Schools Can Enrich More Than Our Intellects

On the first day of class each year, I would let students know how unnatural I found our physical experience in the classroom. This was at an all-boys school with a strict dress code of a button-down shirt with a tie. Adolescents in the prime of their growth and development, ready to be creative, curious, and active members of a community, almost literally tethered to a chair all day with a tight collar and a tie.


But, I would say, this is what it looks like to get conditioned to our culture. And then we’d go about learning.


Even without the tight collar and tie, it’s easy to see that modern education is heavily intellect-focused.

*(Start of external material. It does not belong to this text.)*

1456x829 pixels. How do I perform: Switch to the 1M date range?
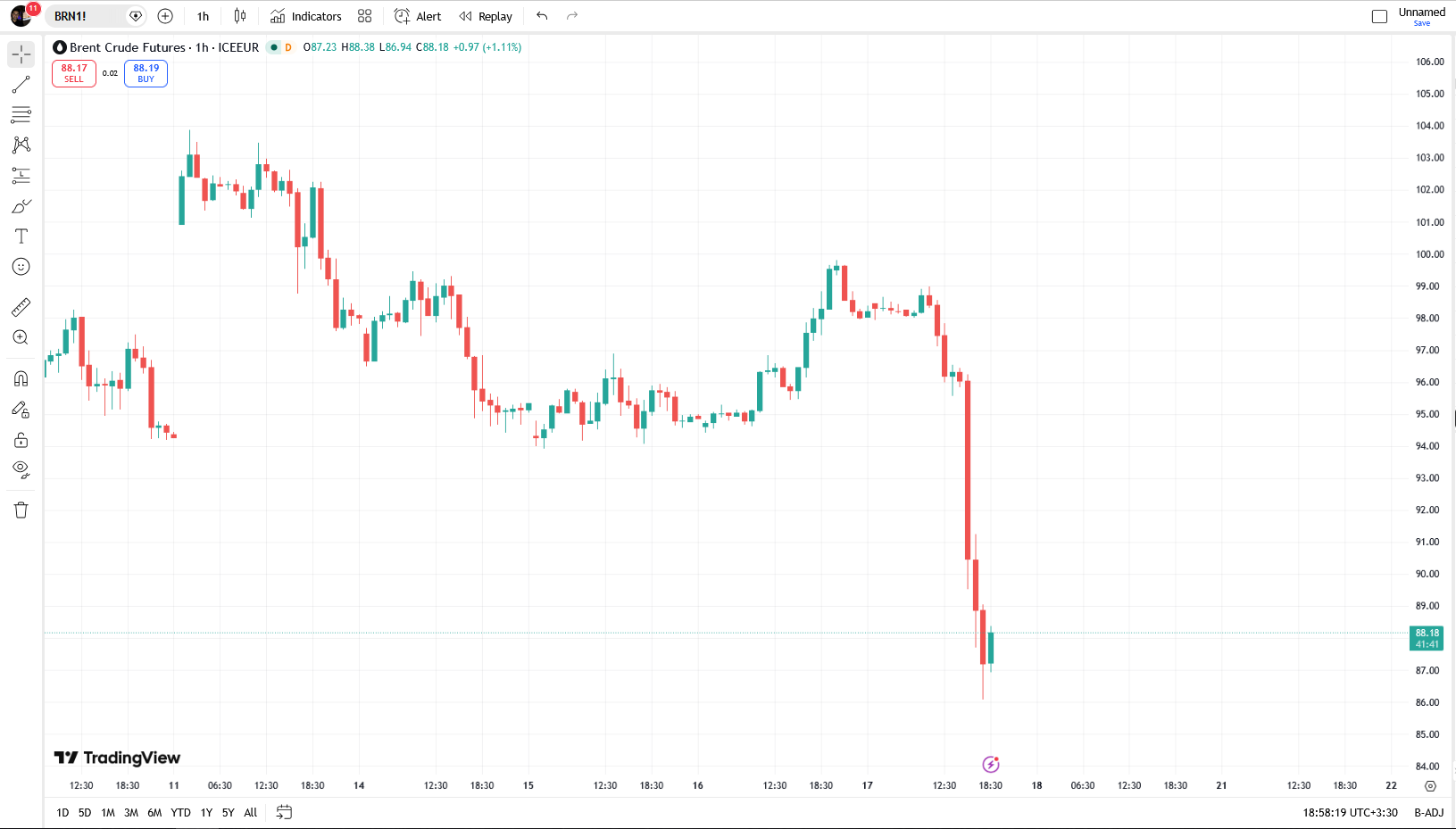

As a teacher, I feel proud when my students master a new concept. Teachers design lessons to scaffold learning, and students build understanding piece by piece.


But our intellect is only one aspect of who we are, and the way our schools are structured, it’s pretty clear that schools support our dominant culture’s valuing of our intellectual development above the other realms of our experience.


I’m not suggesting that our kids’ intellectual development isn’t important. I am, however, suggesting that we should infuse physiological, emotional, and spiritual development into our schooling too.


The STEM or STEAM (science, technology, engineering, arts, and math) acronym was created within the last 20 years as a reminder of the actual overlap and integration of those subjects in project-based work. It’s a reminder that those subjects aren’t separated in the “real world” as we tend to separate and silo them in school curricula. I have appreciated the reminder that though my subjects can be taught distinctly, they’re actually quite intertwined.


Similarly, the intellectual, physical, emotional, and spiritual aspects of the human experience are currently siloed subjects in school, isolated to their special places on campus if they’re offered at all.


Related to this, I’ve recently been learning about trauma, and there are two ideas about it that have sort of blown my mind. First, we have all experienced trauma; it isn’t limited to extreme experiences such as severe accidents or assault. Second, though trauma has psychological components, trauma is at least as much a physiological phenomenon, so it lives in the body.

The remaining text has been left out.